Pada 2002, persentase penggunaan angkutan umum mencapai 52,7 persen dan sepeda motor sebanyak 27,5 persen. Akan tetapi pada pada 2018, penggunaan sepeda motor meningkat tajam menjadi 68,3 persen dan angkutan umum sebaliknya, susut sampai menunjukkan 6,9 persen saja.

Meningkatnya penggunaan kendaraan bermotor pribadi tak hanya menimbulkan kemacetan. Namun memberikan dampak terhadap penurunan kualitas udara yang berujung kepada kondisi kesehatan.

Baca Juga: Menyusul Toyota, Nissan dan Mazda Tinggalkan Industri Otomotif Rusia

Dinas Lingkungan Hidup DKI Jakarta pada 2020 menyebutkan sektor transportasi menyumbang polusi udara terbesar. DI dalamnya termasuk polutan paling berbahaya, Partikulat Mikrometer (PM) 2,5 yang mencapai 67 persen.

Polusi udara didapat dari sepeda motor yang menyumbang 44,5 persen, dan mobil sebesar 14,5 persen, berdasarkan kajian Komite Penghapusan Bensin Bertimbal pada 2019.

Kebijakan pengendalian kendaraan bermotor di Jakarta telah dilakukan.
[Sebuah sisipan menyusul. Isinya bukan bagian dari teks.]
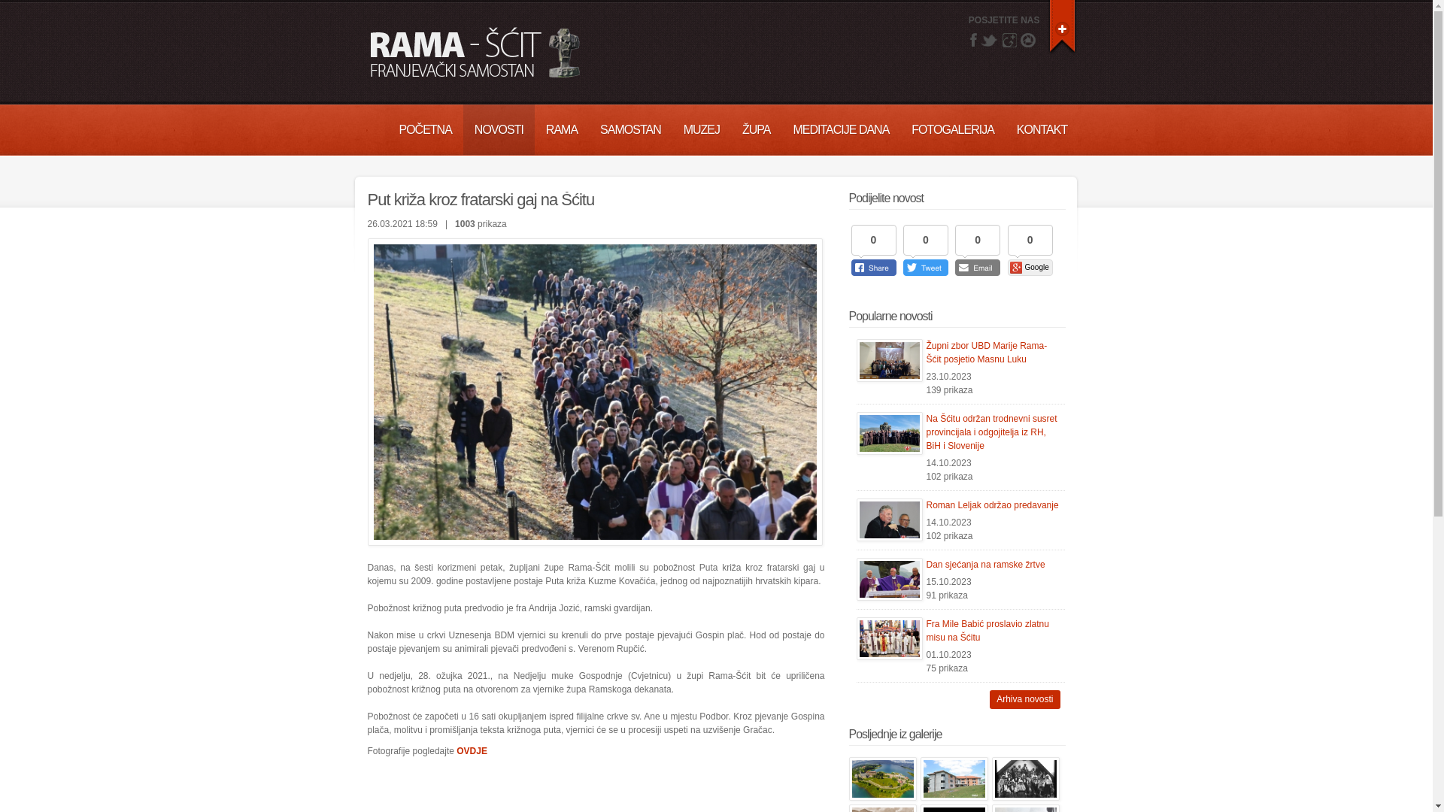 Image resolution: width=1444 pixels, height=812 pixels. I want to click on 'OVDJE', so click(471, 751).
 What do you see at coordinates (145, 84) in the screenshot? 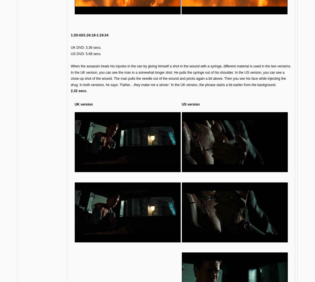
I see `''Father... they make me a sinner.''` at bounding box center [145, 84].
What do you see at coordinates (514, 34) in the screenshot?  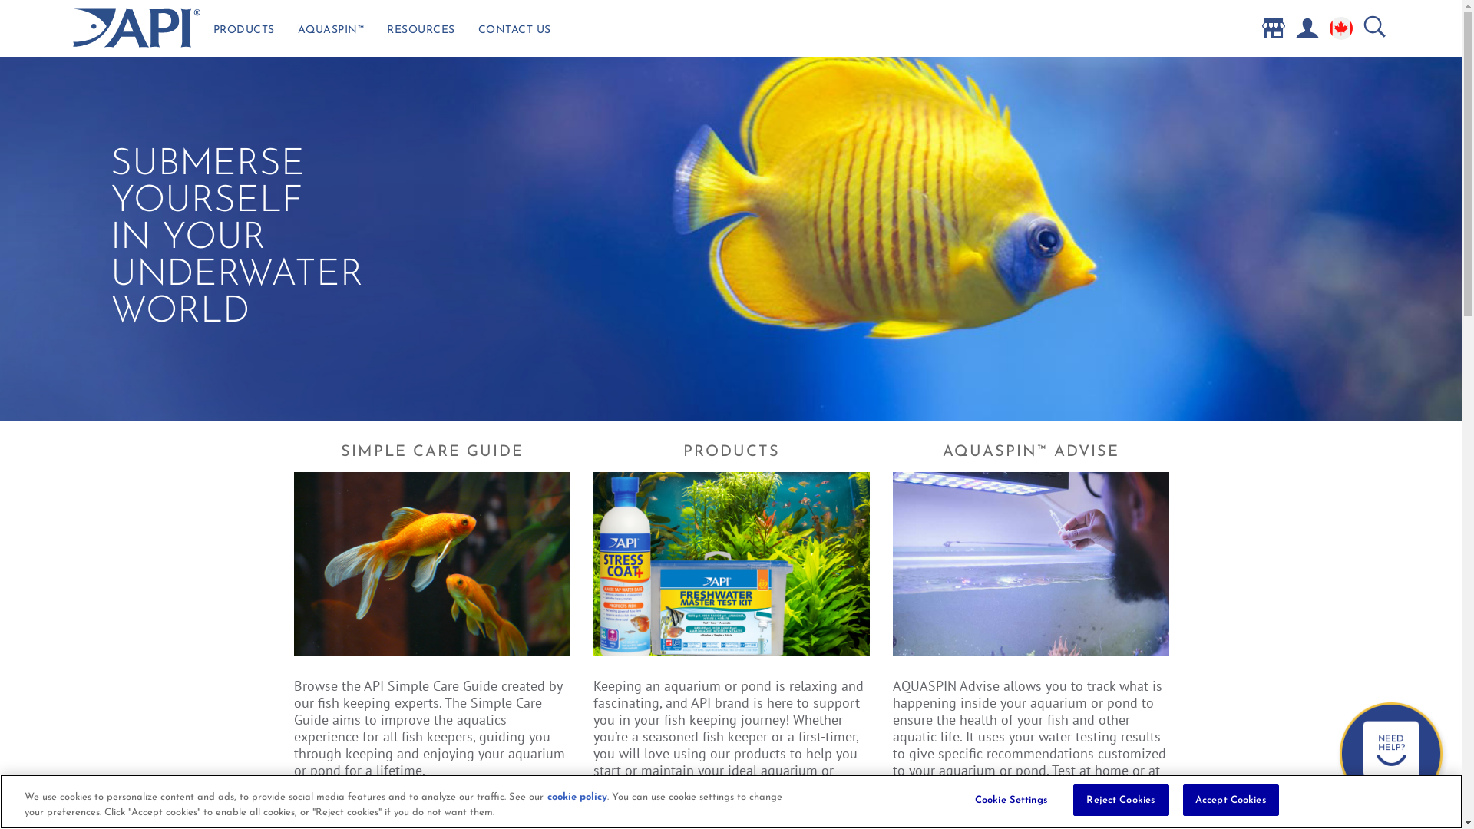 I see `'CONTACT US'` at bounding box center [514, 34].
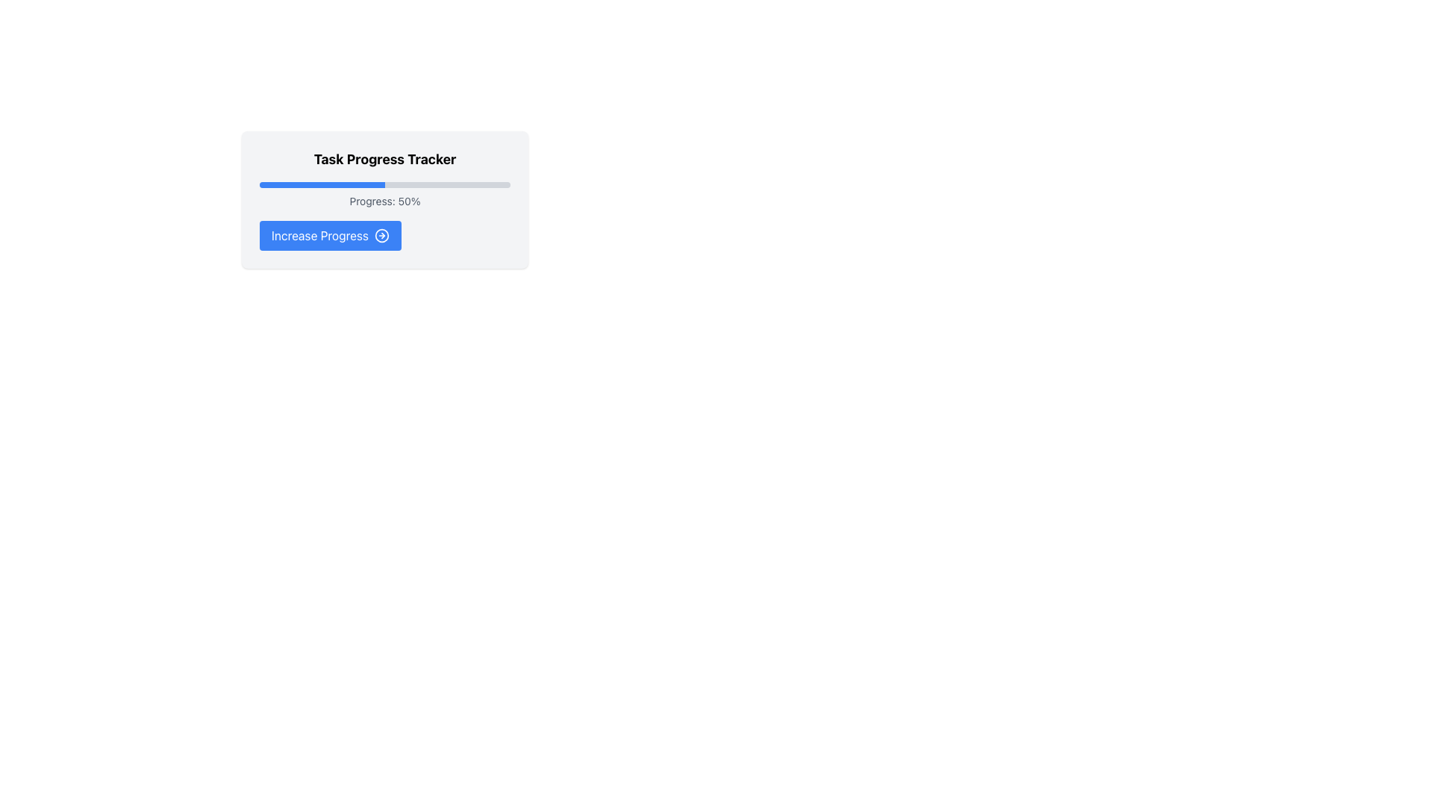  Describe the element at coordinates (384, 184) in the screenshot. I see `the Progress Bar that visually represents 50% completion, located beneath the title 'Task Progress Tracker' and above the label 'Progress: 50%.'` at that location.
Di antaranya manajemen parkir, di mana tarif parkir lebih mahal dua kali lipat jika belum lolos atau belum melakukan uji emisi kendaraan.

Selain itu, ada kawasan rendah emisi dengan mengubah kawasan tertentu menjadi area pejalan kaki penuh seperti di Kota Tua dan Tebet Eco Park.
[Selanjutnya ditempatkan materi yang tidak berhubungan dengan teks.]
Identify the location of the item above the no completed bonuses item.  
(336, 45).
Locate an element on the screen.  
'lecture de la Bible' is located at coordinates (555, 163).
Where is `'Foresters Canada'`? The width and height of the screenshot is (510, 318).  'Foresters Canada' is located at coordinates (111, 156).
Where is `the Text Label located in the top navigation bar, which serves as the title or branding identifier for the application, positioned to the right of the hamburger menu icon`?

Langkah lainnya adalah pengendalian kendaraan bermotor di kawasan-kawasan tertentu dengan metode ganjil genap.

Anies Baswedan menyebut saat awal ia memimpin Jakarta, jumlah kendaraan bermotor di Ibu Kota mencapai 19,5 juta unit. Namun berdasarkan data Badan Pusat Statistik DKI Jakarta, jumlah kendaraan bermotor di Ibu Kota Jakarta terus meningkat hingga pada 2021 mencapai 21,7 juta unit.

Sementara itu, soal ganjil genap, Dishub DKI mengungkapkan berdasarkan data Badan Pengelola Transportasi Jabodetabek (BPTJ) pada 2019, sebanyak 37 persen pengguna mobil beralih menggunakan motor saat penerapan ganjil genap. Sisanya, 17 persen menggunakan ojek daring dan 27 persen beralih ke transportasi publik.
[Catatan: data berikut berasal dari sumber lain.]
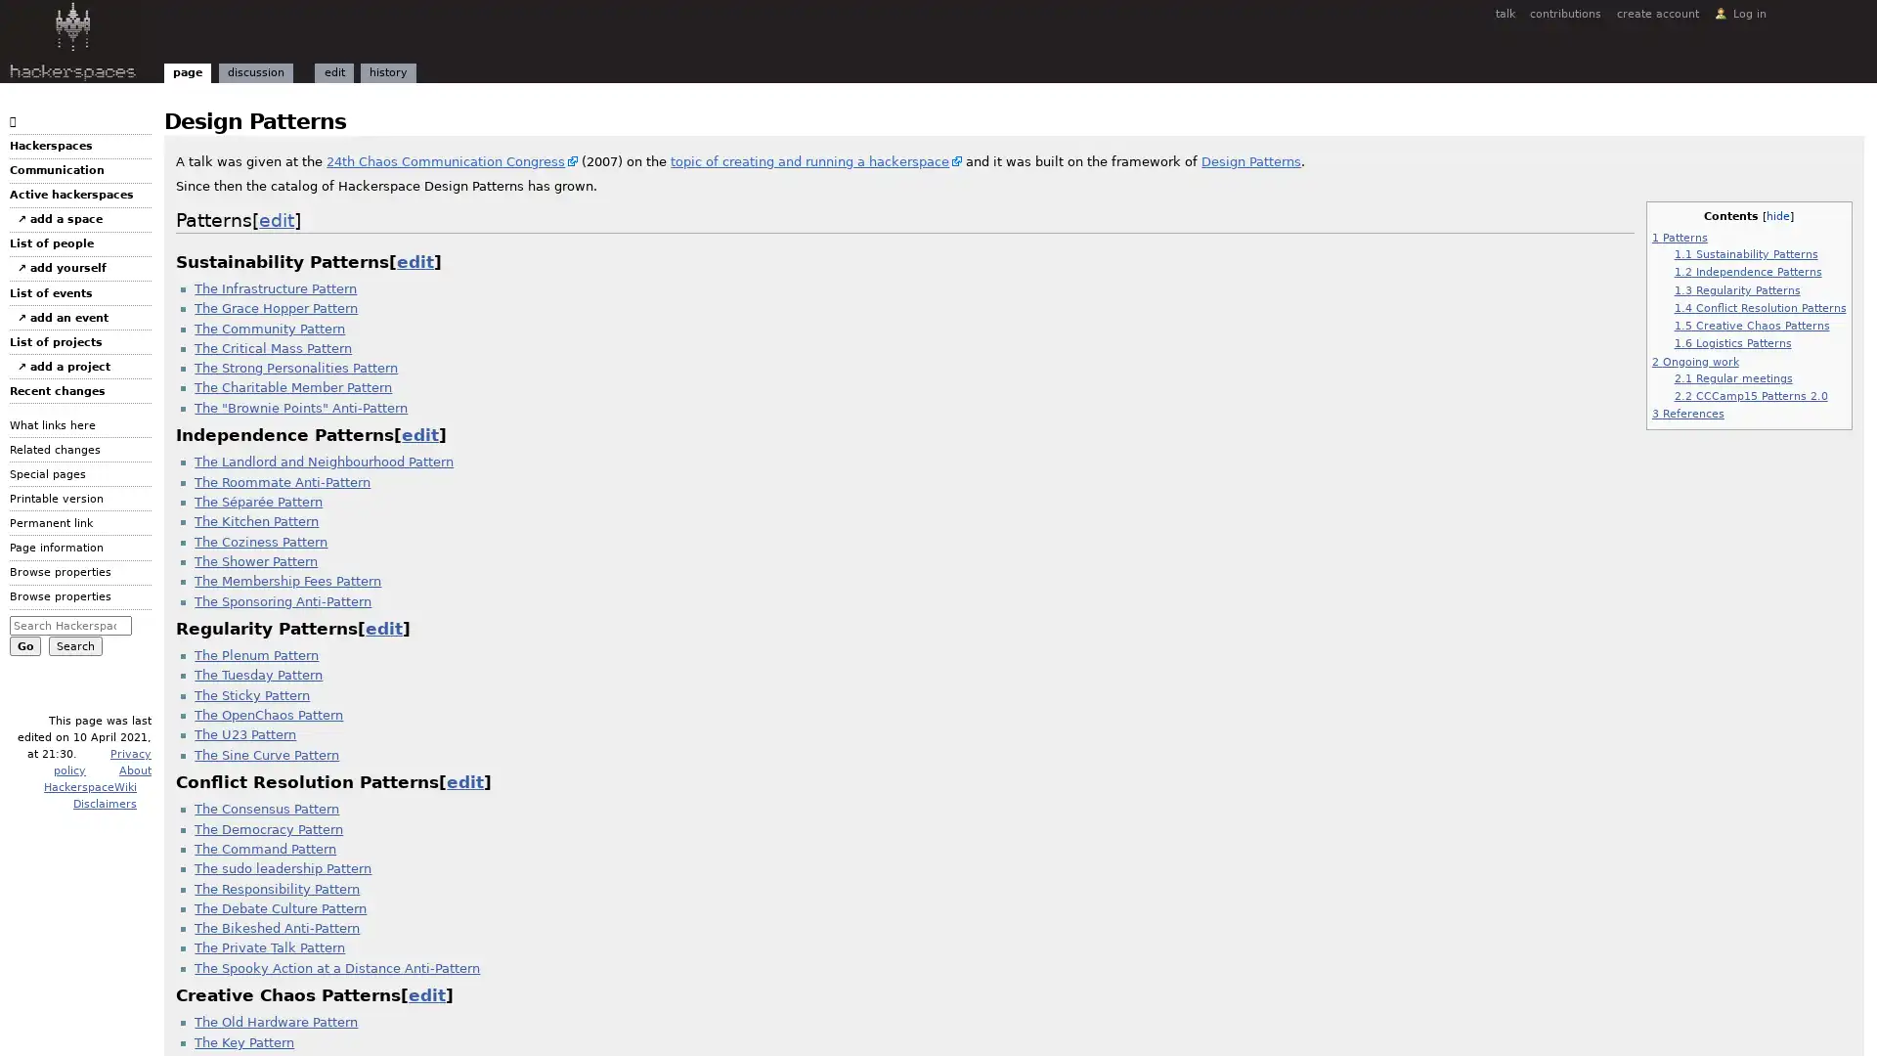  What do you see at coordinates (75, 645) in the screenshot?
I see `Search` at bounding box center [75, 645].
Di sisi lain, pembenahan dan peningkatan layanan transportasi umum tak hanya dilakukan di Jakarta, melainkan didorong di wilayah penyangga.

Pengamat Transportasi Djoko Setijowarno mengatakan pada 2018 diperkirakan sebanyak 6,6 juta pergerakan orang setiap hari ke Jakarta dari wilayah penyangga yakni Bogor, Depok, Tangerang dan Bekasi (Bodetabek).

Sedangkan fasilitas angkutan umum di wilayah Bodetabek tidak sebaik Jakarta sehingga diperlukan kerja sama antarpemerintah daerah.

"Sebanyak 95 persen lebih kawasan perumahan di Bodetabek tidak memiliki akses fasilitas angkutan umum," paparnya.

Solusi kemacetan di Ibu Kota Jakarta tampaknya memang perlu dilakukan secara komprehensif. Tidak hanya cukup perbaikan fasilitas dan regulasi yang mendukung di Jakarta, namun diperlukan kerja sama antardaerah di kawasan penyangga. Mobilitas orang di Jakarta tidak hanya dipengaruhi oleh masyarakatnya, namun termasuk dari luar, khususnya daerah penyangga.